◆ WORK TASK
Examine each line of the data, and copy the ones containing "agent".

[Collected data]
=== Begin Enclosure ===

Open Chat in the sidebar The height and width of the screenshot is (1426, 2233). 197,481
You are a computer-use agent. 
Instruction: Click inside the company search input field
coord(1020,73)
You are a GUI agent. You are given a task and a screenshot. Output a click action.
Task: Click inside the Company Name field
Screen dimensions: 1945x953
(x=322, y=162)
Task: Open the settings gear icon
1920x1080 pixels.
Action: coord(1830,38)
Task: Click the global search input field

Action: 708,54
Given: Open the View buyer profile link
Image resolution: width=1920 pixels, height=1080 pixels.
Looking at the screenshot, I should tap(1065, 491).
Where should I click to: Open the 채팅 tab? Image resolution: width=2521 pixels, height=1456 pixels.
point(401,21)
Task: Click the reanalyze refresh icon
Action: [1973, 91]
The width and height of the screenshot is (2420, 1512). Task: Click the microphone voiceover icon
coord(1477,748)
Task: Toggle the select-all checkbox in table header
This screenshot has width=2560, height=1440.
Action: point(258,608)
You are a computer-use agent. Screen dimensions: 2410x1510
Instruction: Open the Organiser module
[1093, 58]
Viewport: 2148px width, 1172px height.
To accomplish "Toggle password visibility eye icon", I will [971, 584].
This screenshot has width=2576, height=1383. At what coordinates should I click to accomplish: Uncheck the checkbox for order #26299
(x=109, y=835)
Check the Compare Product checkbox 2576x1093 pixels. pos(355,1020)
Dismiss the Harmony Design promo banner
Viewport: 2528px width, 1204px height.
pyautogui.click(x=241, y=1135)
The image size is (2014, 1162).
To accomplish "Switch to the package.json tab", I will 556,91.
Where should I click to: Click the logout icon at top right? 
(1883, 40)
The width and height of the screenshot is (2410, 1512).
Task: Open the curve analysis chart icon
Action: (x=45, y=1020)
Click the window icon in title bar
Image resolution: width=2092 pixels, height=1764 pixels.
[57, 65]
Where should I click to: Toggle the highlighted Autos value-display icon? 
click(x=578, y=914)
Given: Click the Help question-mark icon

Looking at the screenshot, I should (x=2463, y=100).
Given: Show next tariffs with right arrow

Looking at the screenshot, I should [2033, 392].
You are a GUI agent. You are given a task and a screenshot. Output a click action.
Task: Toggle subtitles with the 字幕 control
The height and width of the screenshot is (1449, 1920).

=== End Enclosure ===

◆ ANSWER FOR THIS EXERCISE
You are a computer-use agent. 
You are a GUI agent. You are given a task and a screenshot. Output a click action.
You are a computer-use agent. Screen dimensions: 2410x1510
You are a GUI agent. You are given a task and a screenshot. Output a click action.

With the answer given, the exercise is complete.